AIApr 25, 2023

Adaptive Path-Memory Network for Temporal Knowledge Graph Reasoning

arXiv:2304.12604v131 citationsh-index: 44
Originality Incremental advance
AI Analysis

This work addresses the challenge of handling large and growing entity sets in temporal knowledge graph reasoning, which is important for applications like recommendation systems and event prediction, though it is incremental in its approach.

The paper tackles the problem of predicting future missing facts in temporal knowledge graphs by proposing a novel architecture that models relation features and temporal path information without relying on entity representation, achieving up to 4.8% absolute improvement in MRR over state-of-the-art methods.

Temporal knowledge graph (TKG) reasoning aims to predict the future missing facts based on historical information and has gained increasing research interest recently. Lots of works have been made to model the historical structural and temporal characteristics for the reasoning task. Most existing works model the graph structure mainly depending on entity representation. However, the magnitude of TKG entities in real-world scenarios is considerable, and an increasing number of new entities will arise as time goes on.

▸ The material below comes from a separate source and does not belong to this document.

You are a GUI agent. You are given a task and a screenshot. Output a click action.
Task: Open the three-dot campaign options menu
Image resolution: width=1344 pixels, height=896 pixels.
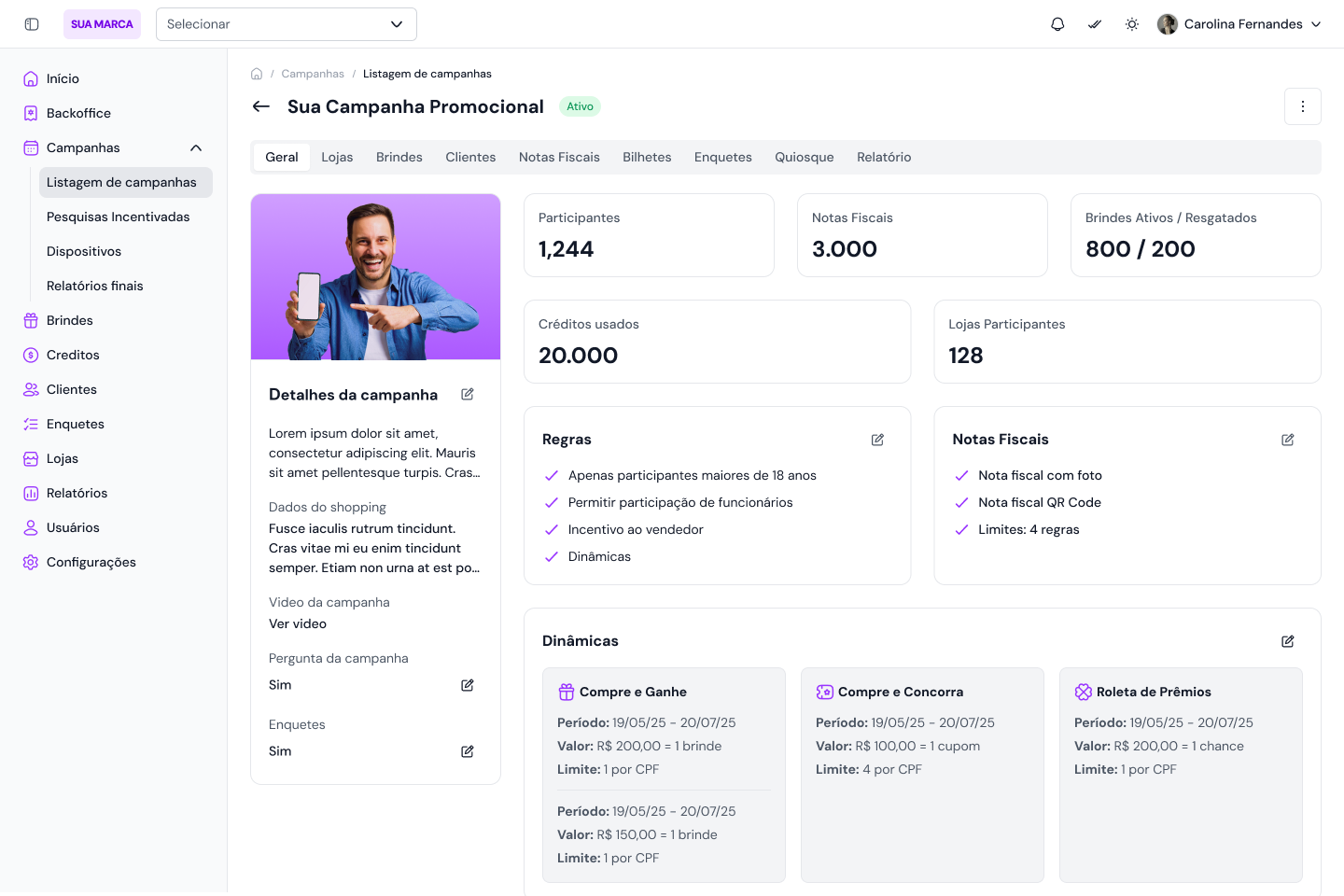tap(1302, 106)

Therefore, we propose a novel architecture modeling with relation feature of TKG, namely aDAptivE path-MemOry Network (DaeMon), which adaptively models the temporal path information between query subject and each object candidate across history time. It models the historical information without depending on entity representation. Specifically, DaeMon uses path memory to record the temporal path information derived from path aggregation unit across timeline considering the memory passing strategy between adjacent timestamps. Extensive experiments conducted on four real-world TKG datasets demonstrate that our proposed model obtains substantial performance improvement and outperforms the state-of-the-art up to 4.8% absolute in MRR.